---------- Exercise materials

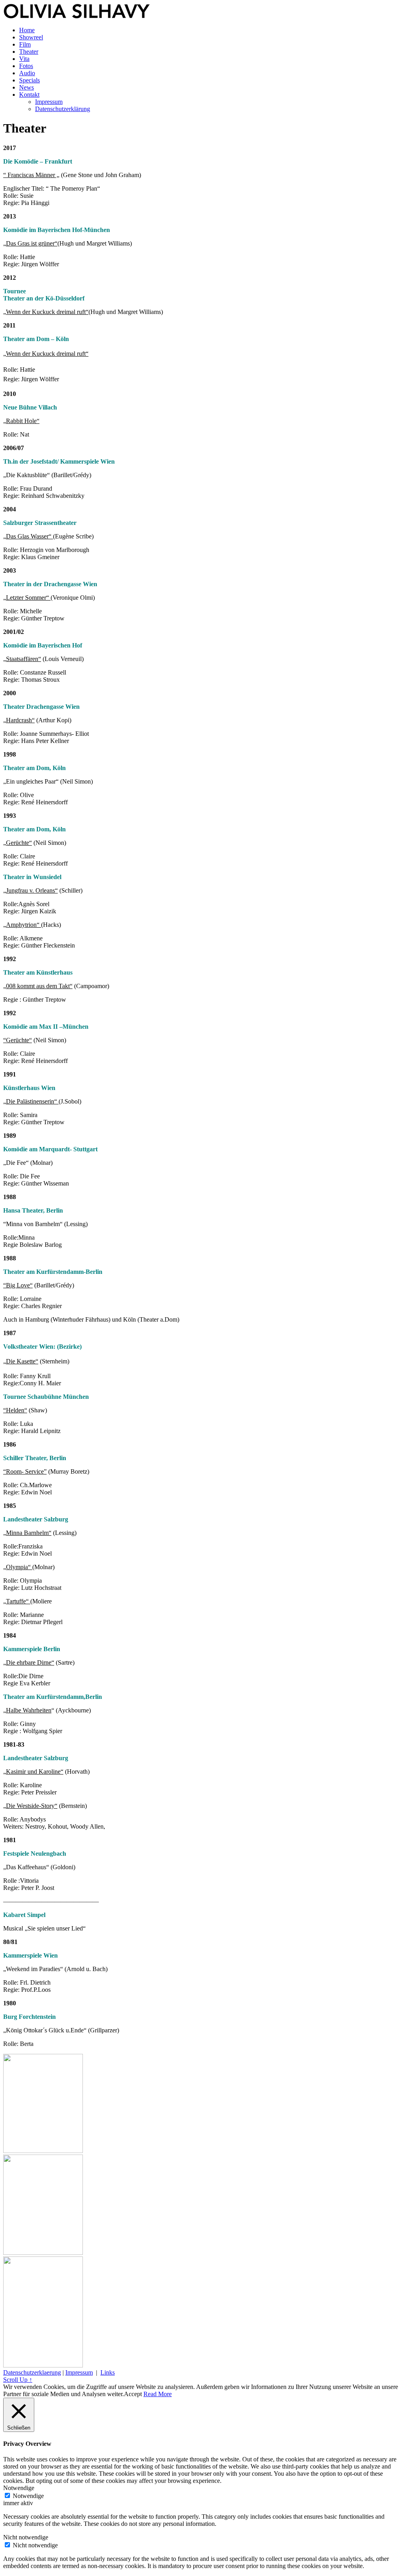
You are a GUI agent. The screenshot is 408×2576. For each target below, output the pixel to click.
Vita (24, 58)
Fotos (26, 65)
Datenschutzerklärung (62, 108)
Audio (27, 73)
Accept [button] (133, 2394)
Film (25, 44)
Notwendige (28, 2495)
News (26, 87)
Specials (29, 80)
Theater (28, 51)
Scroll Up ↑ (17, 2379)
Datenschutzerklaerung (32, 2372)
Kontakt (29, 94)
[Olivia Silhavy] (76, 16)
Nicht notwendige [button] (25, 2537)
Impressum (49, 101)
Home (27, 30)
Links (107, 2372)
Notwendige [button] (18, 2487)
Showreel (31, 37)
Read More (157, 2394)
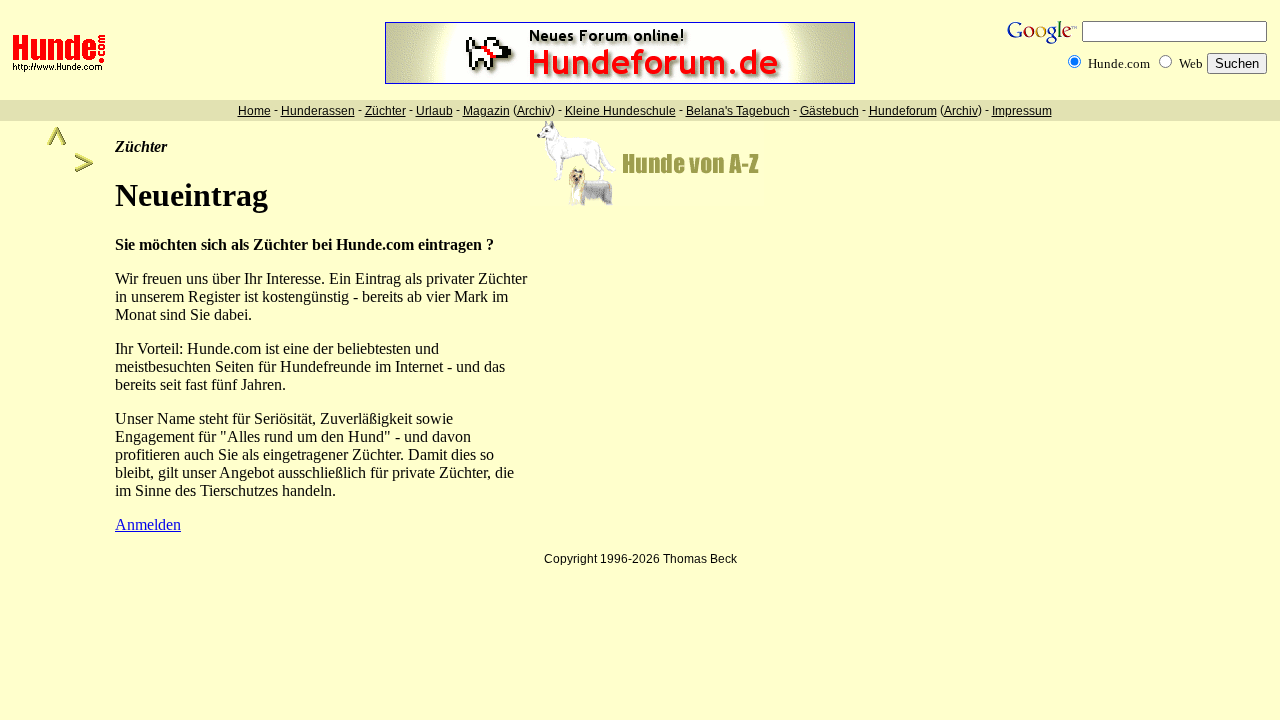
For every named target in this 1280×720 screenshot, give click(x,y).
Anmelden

--------------------

--- Task statement ---
Among the lines above, which ones include the word "button"? Copy them.

--- Problem solution ---
Accept [button] (133, 2394)
Nicht notwendige [button] (25, 2537)
Notwendige [button] (18, 2487)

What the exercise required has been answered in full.